北の目的はそうだろう。だからそれを批判するのは当然だ。 しかし、親が子どもに会うことを批判したり、牽制するのは納得できない。確かに、北朝鮮を訪問して会うことは、北の宣伝に利用されるだろう。しかし、亡くなる前に一度でいいから息子に会いたいという親の気持ちをどうして非難できるのだろうか。非難する人たちは、その願いを叶える方法があるとでも言うのだろうか。少なくても家族の帰国と引き換えに身代金を犯罪者に払う形になった小泉首相よりは、はるかにましだと思う。
拉致問題から目を逸らすな
小泉訪朝という「歴史的外交」がまやかしであることを一番よく知っているのは、当の小泉首相自身だろう。今や小泉外交は稚拙な北朝鮮外交のツケに搦とられている。

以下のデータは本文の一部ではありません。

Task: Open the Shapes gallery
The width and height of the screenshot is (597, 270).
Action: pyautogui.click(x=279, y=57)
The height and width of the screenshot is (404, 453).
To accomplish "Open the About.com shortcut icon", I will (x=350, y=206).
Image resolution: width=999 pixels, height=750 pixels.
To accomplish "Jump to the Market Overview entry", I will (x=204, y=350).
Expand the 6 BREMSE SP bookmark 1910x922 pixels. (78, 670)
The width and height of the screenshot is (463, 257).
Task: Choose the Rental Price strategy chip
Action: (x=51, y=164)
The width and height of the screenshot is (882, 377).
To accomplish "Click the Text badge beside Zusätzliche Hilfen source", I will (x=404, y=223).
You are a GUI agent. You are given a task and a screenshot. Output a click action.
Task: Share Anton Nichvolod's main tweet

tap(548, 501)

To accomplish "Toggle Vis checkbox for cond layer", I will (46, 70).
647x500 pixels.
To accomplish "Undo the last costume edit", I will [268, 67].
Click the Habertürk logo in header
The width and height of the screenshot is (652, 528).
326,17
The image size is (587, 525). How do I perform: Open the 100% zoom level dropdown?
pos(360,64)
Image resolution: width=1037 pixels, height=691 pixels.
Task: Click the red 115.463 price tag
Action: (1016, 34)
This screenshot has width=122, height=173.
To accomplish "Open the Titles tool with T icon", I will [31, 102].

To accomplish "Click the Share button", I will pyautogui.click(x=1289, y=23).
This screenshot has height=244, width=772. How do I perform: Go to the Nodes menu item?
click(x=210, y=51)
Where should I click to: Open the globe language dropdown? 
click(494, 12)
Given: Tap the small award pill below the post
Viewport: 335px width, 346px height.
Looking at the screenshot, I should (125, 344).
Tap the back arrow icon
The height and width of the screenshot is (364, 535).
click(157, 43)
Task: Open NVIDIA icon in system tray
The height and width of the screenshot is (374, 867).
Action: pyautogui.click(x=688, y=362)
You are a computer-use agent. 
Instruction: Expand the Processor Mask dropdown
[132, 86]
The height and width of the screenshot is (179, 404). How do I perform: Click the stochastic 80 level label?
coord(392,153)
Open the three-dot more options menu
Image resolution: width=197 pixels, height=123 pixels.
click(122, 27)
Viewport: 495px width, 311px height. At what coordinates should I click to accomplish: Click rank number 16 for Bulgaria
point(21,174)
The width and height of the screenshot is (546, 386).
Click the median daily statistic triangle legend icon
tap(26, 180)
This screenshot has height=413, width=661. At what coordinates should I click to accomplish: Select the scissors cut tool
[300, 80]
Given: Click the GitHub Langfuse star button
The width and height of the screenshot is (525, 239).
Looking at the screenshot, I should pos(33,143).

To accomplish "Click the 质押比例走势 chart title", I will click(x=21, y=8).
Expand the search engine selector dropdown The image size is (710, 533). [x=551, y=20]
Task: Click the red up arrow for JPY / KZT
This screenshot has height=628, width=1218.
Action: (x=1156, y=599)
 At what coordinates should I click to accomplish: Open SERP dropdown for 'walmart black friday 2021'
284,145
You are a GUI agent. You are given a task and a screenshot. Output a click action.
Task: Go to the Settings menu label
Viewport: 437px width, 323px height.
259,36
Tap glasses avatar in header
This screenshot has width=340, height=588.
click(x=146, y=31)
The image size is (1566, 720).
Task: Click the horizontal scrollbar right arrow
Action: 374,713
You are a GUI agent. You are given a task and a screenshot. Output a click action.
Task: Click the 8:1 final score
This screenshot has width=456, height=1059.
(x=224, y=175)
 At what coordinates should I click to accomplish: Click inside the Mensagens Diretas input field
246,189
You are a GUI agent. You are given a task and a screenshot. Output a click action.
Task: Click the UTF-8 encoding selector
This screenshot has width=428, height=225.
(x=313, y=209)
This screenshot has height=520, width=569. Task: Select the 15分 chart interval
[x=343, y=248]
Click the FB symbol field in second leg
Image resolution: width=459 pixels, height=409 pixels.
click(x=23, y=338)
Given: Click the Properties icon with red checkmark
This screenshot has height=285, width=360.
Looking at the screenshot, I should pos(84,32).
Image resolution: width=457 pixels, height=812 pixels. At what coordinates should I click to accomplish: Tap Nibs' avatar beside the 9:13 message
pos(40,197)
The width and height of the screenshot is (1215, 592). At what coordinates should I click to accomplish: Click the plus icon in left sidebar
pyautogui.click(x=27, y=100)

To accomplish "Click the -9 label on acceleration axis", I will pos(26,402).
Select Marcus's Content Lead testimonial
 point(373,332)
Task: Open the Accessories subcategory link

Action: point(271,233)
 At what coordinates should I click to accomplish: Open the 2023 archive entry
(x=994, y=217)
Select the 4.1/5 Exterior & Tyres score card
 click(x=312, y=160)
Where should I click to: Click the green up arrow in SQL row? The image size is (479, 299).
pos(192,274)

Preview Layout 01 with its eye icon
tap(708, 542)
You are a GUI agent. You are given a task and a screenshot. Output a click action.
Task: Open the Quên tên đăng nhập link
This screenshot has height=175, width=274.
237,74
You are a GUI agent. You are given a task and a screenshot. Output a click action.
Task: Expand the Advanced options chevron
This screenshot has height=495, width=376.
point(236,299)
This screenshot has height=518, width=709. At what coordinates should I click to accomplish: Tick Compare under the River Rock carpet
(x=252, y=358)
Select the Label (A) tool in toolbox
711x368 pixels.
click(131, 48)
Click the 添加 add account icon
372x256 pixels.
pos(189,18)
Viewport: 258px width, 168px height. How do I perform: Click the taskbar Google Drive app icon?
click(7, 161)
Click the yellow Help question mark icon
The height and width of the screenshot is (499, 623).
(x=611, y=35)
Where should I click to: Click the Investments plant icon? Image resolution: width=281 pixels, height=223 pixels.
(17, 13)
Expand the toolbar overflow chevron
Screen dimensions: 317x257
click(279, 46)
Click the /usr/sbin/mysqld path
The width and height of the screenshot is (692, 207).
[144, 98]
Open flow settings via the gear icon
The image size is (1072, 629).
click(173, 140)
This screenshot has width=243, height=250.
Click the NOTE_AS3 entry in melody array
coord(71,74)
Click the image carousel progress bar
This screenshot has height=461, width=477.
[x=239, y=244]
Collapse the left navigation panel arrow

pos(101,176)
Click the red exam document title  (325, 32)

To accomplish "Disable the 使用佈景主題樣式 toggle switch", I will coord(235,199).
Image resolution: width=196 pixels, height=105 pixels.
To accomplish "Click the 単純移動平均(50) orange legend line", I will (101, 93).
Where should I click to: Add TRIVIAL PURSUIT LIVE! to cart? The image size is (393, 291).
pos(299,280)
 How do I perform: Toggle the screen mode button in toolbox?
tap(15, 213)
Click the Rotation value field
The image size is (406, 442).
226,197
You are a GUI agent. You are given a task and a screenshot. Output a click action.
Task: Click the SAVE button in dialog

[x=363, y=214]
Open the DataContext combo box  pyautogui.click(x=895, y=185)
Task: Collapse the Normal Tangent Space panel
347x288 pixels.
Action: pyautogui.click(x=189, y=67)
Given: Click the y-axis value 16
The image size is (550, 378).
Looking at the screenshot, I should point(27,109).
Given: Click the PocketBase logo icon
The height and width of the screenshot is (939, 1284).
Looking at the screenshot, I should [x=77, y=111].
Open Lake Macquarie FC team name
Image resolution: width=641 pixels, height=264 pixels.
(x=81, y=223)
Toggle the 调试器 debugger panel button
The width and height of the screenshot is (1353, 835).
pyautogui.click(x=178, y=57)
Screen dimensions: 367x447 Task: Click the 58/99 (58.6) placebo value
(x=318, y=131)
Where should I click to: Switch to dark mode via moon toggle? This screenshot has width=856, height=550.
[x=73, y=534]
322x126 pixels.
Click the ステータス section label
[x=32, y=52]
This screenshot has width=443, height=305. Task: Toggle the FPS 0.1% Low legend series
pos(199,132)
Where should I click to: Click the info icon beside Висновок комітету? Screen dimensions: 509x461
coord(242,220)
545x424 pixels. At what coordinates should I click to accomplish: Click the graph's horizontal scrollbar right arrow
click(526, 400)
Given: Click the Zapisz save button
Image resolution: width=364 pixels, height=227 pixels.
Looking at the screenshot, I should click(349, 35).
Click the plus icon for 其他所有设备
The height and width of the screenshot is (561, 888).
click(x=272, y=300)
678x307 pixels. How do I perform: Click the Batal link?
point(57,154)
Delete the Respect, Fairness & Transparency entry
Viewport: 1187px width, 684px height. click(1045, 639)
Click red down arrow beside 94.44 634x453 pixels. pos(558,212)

国民の中には、「金正日総書記に拉致を認めさせたことは、小泉首相の大きな成果だ」と考えている者がいるかもしれない。しかし本当に金正日は拉致を認めたのか。日朝平壌宣言のどこにも、拉致問題は明言されていない。当時の報道では、「北朝鮮の一部の者が犯した遺憾な行為であり、金正日総書記はこれを認め謝罪した」ということになっている。しかし、何を根拠にわれわれはそう信じてしまったのだろうか。確たる証拠や正式な発言記録は存在するのか。わが外務省が報道機関をミスリードし、マスコミがそのまま垂れ流しているのではないか。この点は徹底的に検証されねばならない。
自らが訪朝して仕掛けた拉致問題が行き詰まっている今、どうして小泉首相は金総書記と直談判を重ねて決着をつけようとしないのか。どうして国民はそのことを要求しないのか。略
小泉首相、外務省が北朝鮮との国交正常化をあせるのは、手柄を立てたいからである。家族の帰国と引き換えに身代金を要求されたとの報道がなされたこと自体、恥ずべきことである。北朝鮮は拉致という犯罪を犯したのだ。拉致被害者の帰国を求めるのは正当な権利であって、これを日朝正常化交渉のカードにするなど言語道断である。(さらば外務省!天木直人著)
拉致問題が進展せず、日朝正常化の見通しが立たなくなった途端、後は知らん振り、これが小泉政権の正体だ。このような政権を美化、擁護している人たちに、自分の子どもに会いたいという親の気持ちを非難する資格はない。